New series of essays published

I have published a seven-part essay series titled Formal Functions in Menuets by Mozart. Part 7 is "Contemporaries and Successors, 1780-1828" and includes discussion of named menuets by Schubert.   Link to Part 7.


Here is the abstract.
This final essay in the Mozart series charts formal functions (after Caplin) in named menuets written by other composers during the last ten years of Mozart’s life, 1780-1791, and by three composers active in Vienna thereafter, through the death of Schubert (1828). The repertoire includes menuets by Carl and Anton Stamitz, Franz Joseph Haydn, Luigi Boccherini, Giovanni Viotti, and Adalbert Gyrowetz, and several others. The three later composers are Beethoven, Hummel, and Schubert. Concluding comments return to questions of musical form theory.

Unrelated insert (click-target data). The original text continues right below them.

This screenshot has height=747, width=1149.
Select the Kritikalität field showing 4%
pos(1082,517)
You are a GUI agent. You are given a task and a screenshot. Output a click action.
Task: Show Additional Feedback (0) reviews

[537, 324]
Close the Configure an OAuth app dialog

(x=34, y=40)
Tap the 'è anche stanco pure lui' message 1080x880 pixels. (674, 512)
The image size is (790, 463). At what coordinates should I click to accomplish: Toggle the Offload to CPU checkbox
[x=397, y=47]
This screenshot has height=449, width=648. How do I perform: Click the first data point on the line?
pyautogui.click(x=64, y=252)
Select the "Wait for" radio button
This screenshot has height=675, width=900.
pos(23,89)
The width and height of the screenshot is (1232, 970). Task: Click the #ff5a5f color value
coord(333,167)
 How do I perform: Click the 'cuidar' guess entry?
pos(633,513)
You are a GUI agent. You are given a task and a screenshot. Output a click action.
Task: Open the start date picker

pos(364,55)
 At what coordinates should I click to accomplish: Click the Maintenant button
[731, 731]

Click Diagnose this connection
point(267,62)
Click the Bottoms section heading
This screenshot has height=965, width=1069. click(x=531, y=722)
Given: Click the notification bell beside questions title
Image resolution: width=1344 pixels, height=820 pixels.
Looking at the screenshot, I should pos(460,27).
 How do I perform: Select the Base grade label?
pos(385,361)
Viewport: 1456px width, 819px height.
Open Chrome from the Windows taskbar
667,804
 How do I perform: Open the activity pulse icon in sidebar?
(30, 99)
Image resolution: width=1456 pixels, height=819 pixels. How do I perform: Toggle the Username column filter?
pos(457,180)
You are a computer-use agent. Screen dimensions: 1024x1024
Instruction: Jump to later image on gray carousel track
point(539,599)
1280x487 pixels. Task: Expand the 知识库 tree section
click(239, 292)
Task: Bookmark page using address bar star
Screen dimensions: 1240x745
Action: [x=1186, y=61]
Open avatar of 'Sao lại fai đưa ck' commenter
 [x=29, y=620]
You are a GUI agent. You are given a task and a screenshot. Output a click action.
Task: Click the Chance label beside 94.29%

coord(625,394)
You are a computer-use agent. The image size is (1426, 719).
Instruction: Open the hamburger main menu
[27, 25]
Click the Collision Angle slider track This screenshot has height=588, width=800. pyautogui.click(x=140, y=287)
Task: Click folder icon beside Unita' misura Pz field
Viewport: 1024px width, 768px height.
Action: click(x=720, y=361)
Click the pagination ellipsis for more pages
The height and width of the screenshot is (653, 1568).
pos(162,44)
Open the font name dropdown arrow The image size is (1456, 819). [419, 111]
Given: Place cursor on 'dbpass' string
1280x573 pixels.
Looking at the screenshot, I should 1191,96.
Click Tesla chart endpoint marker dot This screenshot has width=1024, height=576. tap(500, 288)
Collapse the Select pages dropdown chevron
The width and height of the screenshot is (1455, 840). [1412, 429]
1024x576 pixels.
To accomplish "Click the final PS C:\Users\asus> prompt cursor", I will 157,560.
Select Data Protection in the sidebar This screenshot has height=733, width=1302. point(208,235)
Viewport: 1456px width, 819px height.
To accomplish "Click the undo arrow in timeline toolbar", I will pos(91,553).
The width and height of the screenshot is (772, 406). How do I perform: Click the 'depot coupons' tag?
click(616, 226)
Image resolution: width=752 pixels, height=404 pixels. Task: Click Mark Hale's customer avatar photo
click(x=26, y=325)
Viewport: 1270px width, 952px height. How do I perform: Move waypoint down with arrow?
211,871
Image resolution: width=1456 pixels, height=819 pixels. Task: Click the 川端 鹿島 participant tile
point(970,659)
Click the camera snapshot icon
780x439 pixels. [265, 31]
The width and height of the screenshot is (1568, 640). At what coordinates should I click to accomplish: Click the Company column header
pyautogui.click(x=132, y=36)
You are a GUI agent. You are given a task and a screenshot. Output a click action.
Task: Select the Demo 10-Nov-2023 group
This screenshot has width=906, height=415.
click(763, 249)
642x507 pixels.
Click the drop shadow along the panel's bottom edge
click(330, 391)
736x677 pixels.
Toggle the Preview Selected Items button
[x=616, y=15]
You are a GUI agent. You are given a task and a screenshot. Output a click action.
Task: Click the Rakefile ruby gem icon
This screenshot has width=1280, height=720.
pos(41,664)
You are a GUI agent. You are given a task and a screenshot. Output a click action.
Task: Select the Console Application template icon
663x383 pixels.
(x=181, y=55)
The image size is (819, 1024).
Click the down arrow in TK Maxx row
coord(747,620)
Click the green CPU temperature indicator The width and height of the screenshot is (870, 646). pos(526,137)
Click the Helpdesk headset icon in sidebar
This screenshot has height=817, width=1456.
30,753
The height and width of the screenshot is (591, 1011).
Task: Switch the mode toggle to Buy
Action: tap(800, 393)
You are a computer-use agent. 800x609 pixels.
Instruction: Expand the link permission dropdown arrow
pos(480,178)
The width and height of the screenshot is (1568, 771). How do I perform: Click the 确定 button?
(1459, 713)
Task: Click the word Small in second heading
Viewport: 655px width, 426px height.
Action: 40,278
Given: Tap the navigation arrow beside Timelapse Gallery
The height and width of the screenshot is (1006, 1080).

Here is a link to Part 1in the series: Formal Functions in Menuets by Mozart, Part 1: Orchestral Works and Independent Sets. And the abstract:
A study of formal functions (after Caplin) in named menuets by Mozart, the larger goal being to historicize more fully form-design practices in European music during the second half of the eighteenth century.
Finally, titles for Parts 2-6:
Part 2: Sonatas and Chamber Music.Part 3: A Comparison with Johann Christian Bach.Part 4: His Older Contemporaries, to 1770.Part 5: More to Theoretical Issues.Part 6: Contemporaries, 1771-1780.